- _TASKS TO COMPLETE_
1 - Answer these questions about the passage on fragment libraries, one per line:
(a) What problem with buying compounds from commercial suppliers does the passage name?
(b) Where do the researchers who enumerated the heteroaromatic rings work?
(c) How many ring systems does VEHICLe contain, and how many of them have been reported?
2 - Extend the passage on fragment libraries and the VEHICLe ring set, picking up right after its final sentence.

- _DOCUMENT EXCERPT_
We recently provided a list of suppliers of commercial fragment libraries. A problem with buying compounds from these sources, of course, is that all your competitors can buy the same compounds. And while talented medicinal chemists are adept at turning common fragments into novel clinical candidates, it’s awfully nice to start with fresh fragments (see here for examples of both).
Researchers at UCB Celltech have recently taken this to an interesting extreme: they’ve computationally enumerated all neutral mono- and bicyclic 5 and 6 membered heteroaromatic rings containing carbon, nitrogen, oxygen, sulfur, and hydrogen. The resulting VEHICLe (virtual exploratory heterocylic library) is a set of 24,847 ring systems, of which only 1701 have been reported.

- _RECORD SET_
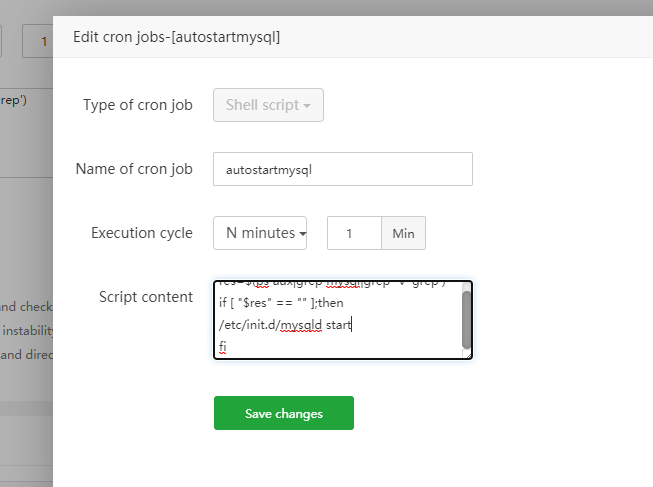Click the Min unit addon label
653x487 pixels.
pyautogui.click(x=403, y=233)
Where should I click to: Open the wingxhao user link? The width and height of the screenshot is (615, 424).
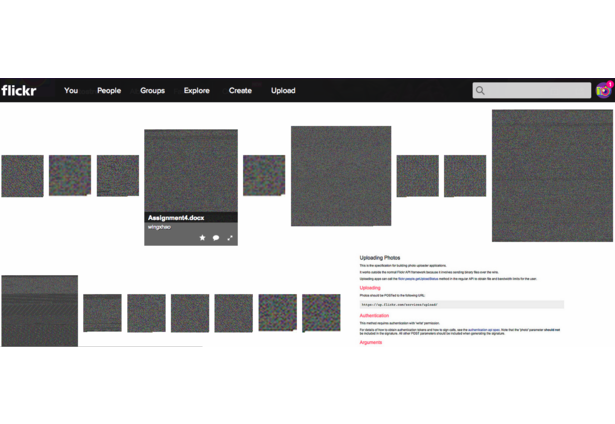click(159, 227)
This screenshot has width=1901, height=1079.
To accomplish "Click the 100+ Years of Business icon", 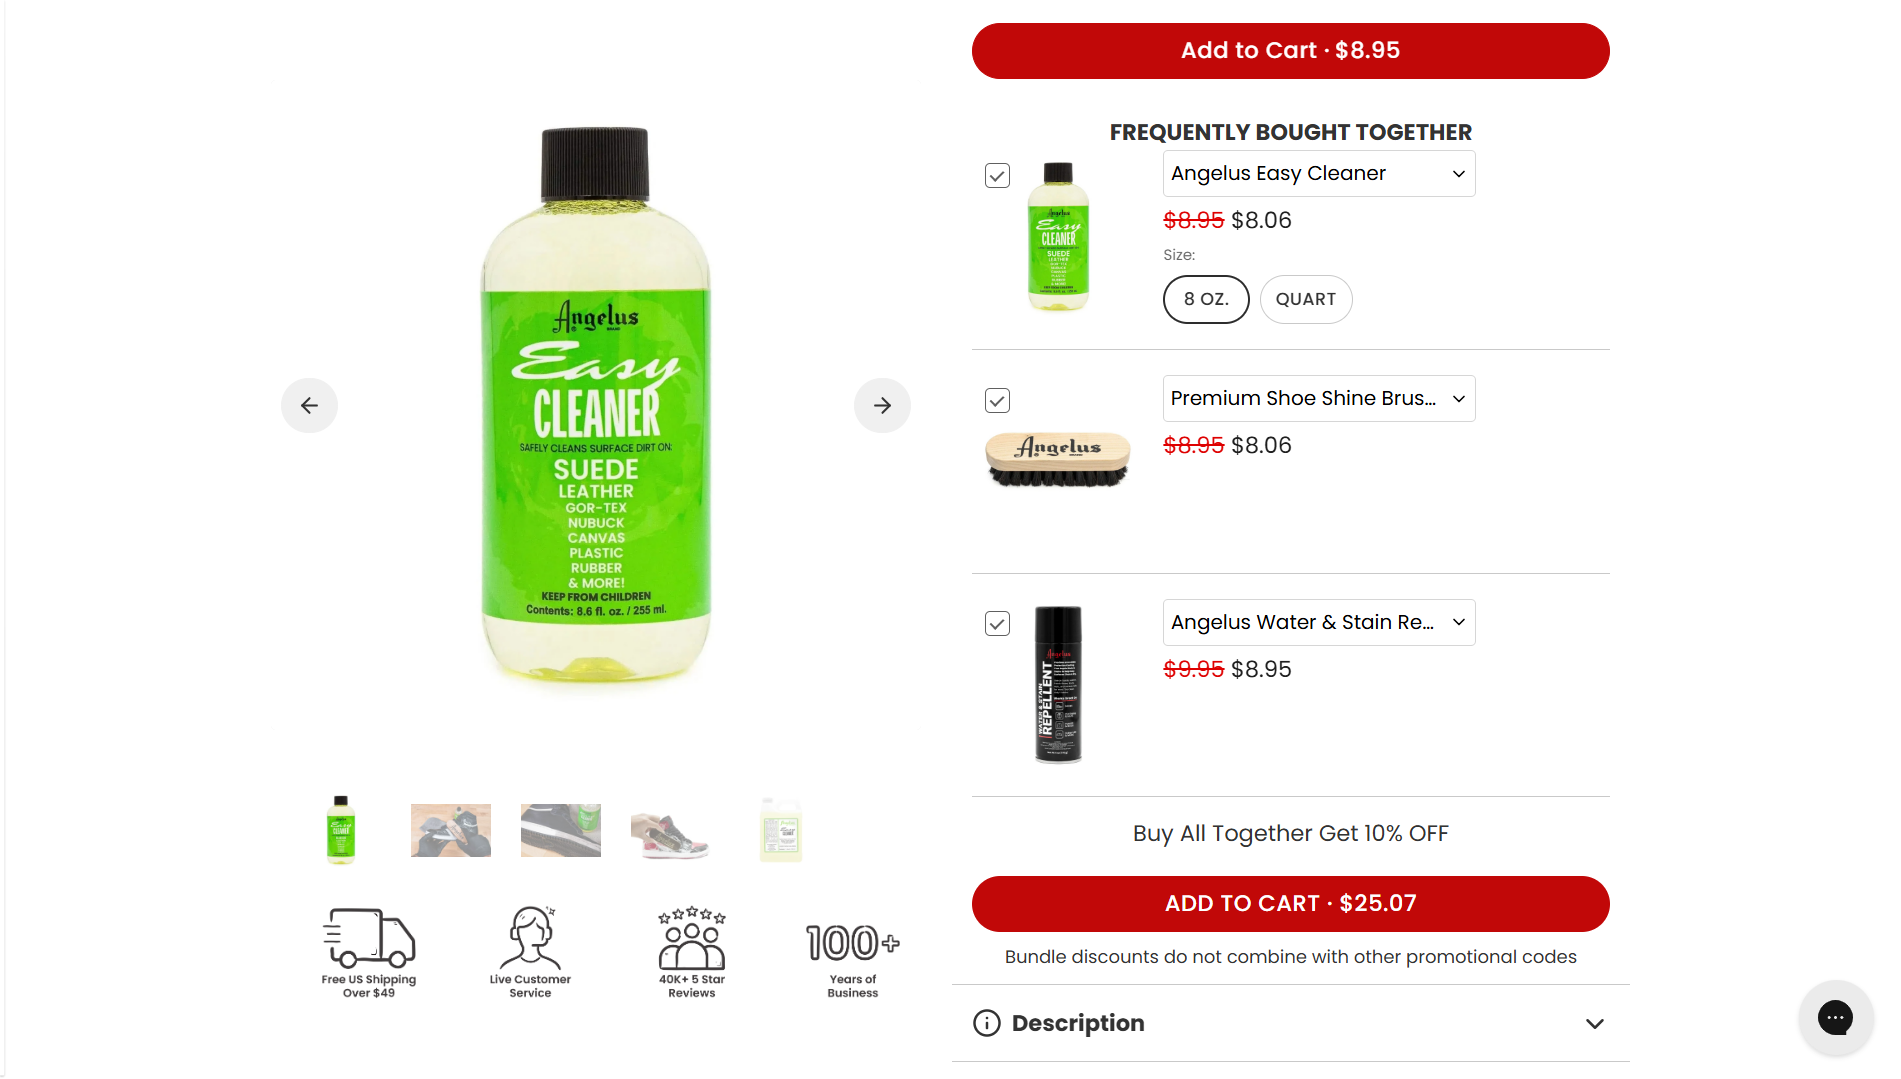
...
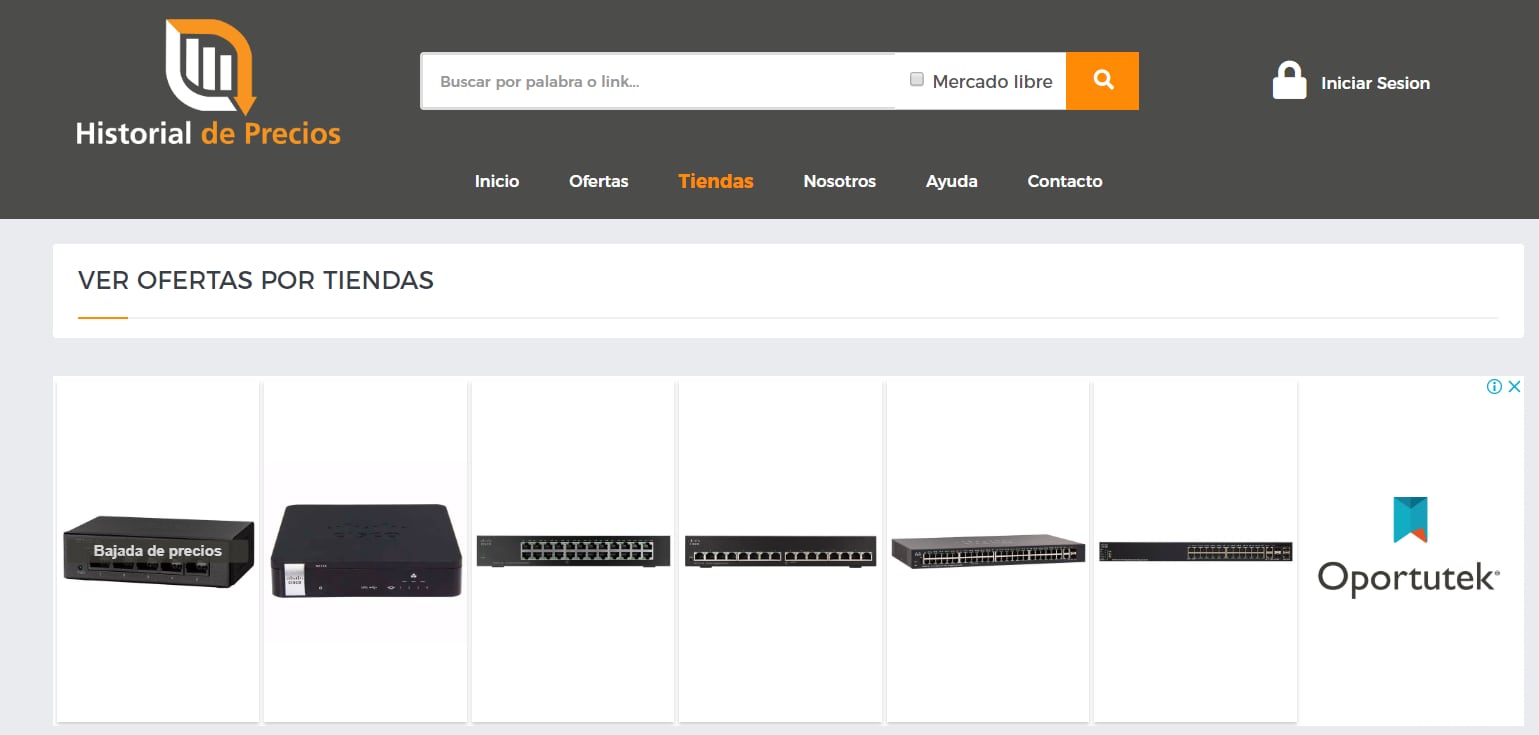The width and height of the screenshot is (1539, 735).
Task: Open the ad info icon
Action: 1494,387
--
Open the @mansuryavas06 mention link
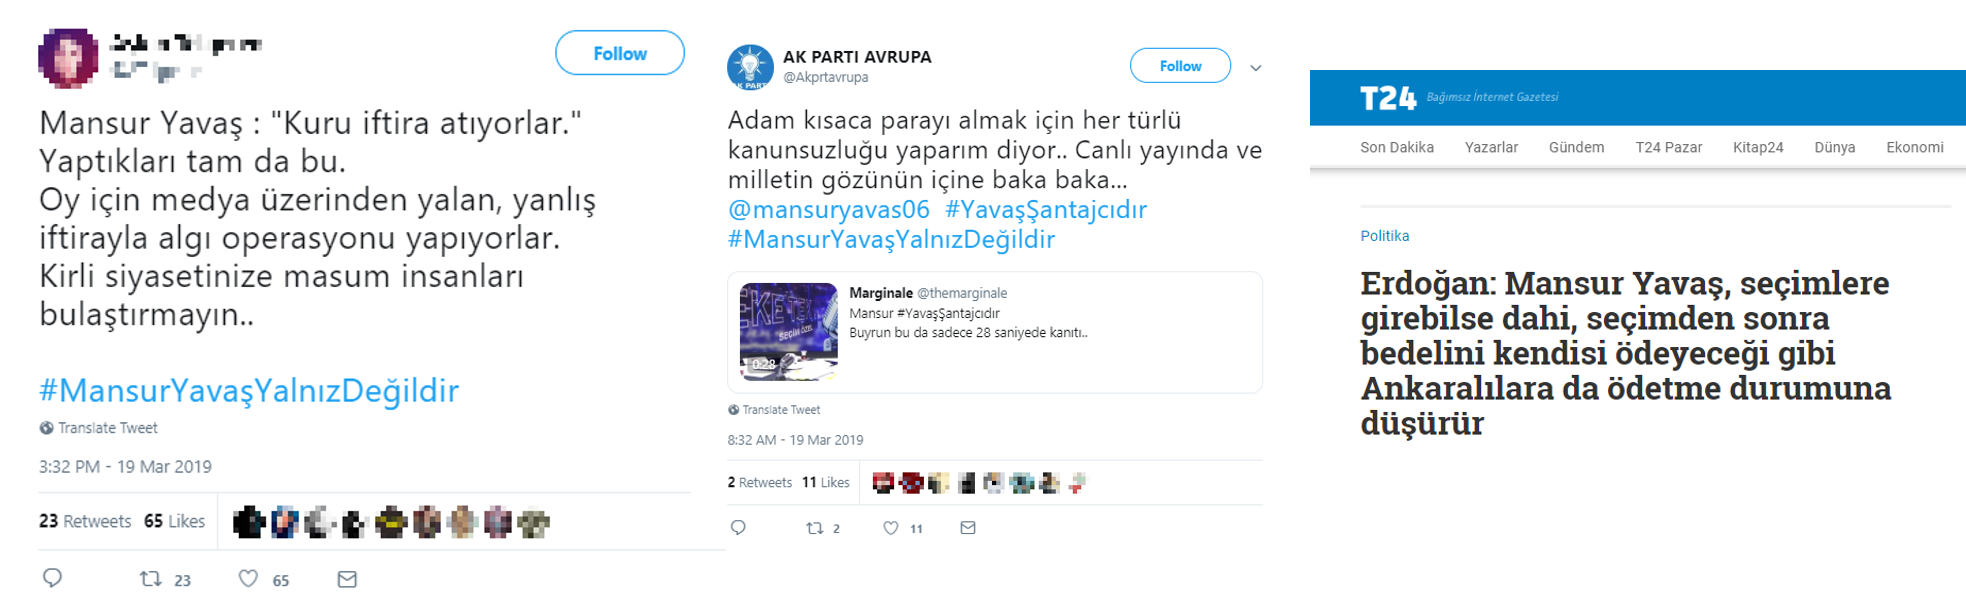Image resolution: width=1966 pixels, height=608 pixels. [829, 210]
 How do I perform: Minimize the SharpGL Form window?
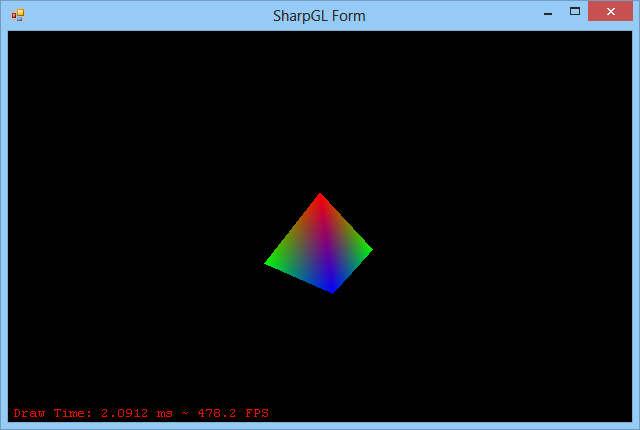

- _ANSWERS BELOW_
1 -
(a) All your competitors can buy the same compounds.
(b) UCB Celltech.
(c) 24,847 ring systems, of which only 1701 have been reported.

2 -
Of course, as the authors note, many of the remaining molecules “are outlandish and would obviously be either very difficult or impossible to make.” To address this, they used a machine learning approach to gauge synthetic tractability. This resulted in over 3000 molecules, some of which look quite reasonable:
Interestingly, the researchers estimate that only 5 to 10 of these heterocycles are being made each year, which leaves hundreds of virgin synthetic targets.
Are these a rich source of new fragments? Or, as the authors also speculate, do many of these lie outside biological activity space?
Quite reasonable? They simply look outrageous. Would never start from such poor entities.